Capita a tutti di ricevere un’opinione negativa sul posto di lavoro. Anzi, oserei dire che non riceverne mai è una cosa piuttosto improbabile e, dal mio punto di vista, neanche così tanto desiderabile.

Ci sono varie reazioni emotive che vi possono conseguire e queste dipendono da noi, dal contesto in cui ci troviamo ed infine dal modo in cui tale giudizio ci viene comunicato. Dei tre elementi c’è solo una cosa che possiamo controllare: noi stessi ed il nostro modo di reagire, nella consapevolezza che alcune reazioni possono essere più funzionali di altre.

Prima di iniziare le considerazioni su “come reagire meglio”, partiamo però con una candida e doverosa ammissione.
Ce lo possiamo dire tranquillamente: a nessuno fa piacere ricevere critiche. E questo è un aspetto naturale che ci accomuna, perché tutti noi abbiamo un innato bisogno psicologico di conservare e mantenere elevata l’opinione che abbiamo di noi stessi. Preservare una buona opinione di noi è un comportamento di semplice autoconservazione, fondamentale per raggiungere obiettivi e adattarci alla vita.


Detto questo, ci sono però tre tipi di reazioni emotive alla critica, che potrebbero rivelarsi più problematiche per noi ed essere quelle in cui più facilmente ci incastriamo: una rabbiosa, una depressiva ed una ansiosa. 

  1. La reazione rabbiosa è quella che erge un muro di diniego, sdegno, banalizzazione dell’opinione altrui.

DATI ESTRATTI.
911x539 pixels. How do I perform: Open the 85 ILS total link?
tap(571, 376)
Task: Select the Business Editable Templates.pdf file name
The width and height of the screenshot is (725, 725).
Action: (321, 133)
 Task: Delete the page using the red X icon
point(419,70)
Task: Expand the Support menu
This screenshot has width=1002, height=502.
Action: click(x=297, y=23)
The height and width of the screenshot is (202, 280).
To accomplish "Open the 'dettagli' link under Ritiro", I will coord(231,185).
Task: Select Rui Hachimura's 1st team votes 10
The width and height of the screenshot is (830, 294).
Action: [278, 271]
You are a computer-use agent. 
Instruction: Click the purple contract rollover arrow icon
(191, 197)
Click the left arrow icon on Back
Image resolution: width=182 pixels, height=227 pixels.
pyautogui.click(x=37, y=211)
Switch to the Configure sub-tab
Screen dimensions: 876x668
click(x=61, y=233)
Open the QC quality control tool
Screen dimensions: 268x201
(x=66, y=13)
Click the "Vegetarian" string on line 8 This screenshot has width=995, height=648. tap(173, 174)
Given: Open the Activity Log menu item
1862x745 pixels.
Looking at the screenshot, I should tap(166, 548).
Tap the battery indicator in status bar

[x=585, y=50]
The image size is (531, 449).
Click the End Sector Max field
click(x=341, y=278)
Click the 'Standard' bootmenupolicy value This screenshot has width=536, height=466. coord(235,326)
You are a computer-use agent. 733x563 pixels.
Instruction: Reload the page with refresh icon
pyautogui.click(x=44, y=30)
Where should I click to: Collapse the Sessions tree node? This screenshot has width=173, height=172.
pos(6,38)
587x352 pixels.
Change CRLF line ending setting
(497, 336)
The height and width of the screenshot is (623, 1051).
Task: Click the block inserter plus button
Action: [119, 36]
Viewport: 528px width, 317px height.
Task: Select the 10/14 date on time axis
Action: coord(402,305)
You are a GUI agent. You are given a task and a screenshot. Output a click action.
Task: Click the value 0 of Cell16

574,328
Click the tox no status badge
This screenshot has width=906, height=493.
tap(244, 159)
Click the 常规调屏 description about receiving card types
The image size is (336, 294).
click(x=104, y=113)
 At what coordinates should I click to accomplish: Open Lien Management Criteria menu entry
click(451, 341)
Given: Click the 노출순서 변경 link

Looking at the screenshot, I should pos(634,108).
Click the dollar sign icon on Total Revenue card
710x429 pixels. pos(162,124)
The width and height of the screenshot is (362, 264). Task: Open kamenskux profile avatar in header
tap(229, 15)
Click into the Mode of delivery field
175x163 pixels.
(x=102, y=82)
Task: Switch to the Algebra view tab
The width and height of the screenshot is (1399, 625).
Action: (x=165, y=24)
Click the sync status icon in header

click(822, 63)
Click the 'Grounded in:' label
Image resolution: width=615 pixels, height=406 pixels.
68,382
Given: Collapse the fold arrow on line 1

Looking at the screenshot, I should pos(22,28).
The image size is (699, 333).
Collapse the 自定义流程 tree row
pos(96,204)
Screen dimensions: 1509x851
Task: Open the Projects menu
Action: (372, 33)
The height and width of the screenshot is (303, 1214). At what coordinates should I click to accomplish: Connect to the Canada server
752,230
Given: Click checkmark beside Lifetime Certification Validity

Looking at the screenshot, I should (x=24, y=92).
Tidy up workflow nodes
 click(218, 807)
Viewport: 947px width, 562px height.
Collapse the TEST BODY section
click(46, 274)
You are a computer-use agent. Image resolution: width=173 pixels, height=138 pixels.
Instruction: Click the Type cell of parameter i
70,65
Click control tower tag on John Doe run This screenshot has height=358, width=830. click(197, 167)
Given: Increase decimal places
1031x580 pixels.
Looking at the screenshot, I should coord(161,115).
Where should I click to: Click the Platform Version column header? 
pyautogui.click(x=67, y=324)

RICHIESTA SCRITTA. Per favore, aggiorna il brano sulle critiche al lavoro riscrivendo la parte che si apre con le parole contenenti "Capita a tutti" e si chiude con "così tanto desiderabile.", con "sfavorevole" al posto di "negativa".

SOLUZIONE PROPOSTA.
Capita a tutti di ricevere un’opinione sfavorevole sul posto di lavoro. Anzi, oserei dire che non riceverne mai è una cosa piuttosto improbabile e, dal mio punto di vista, neanche così tanto desiderabile.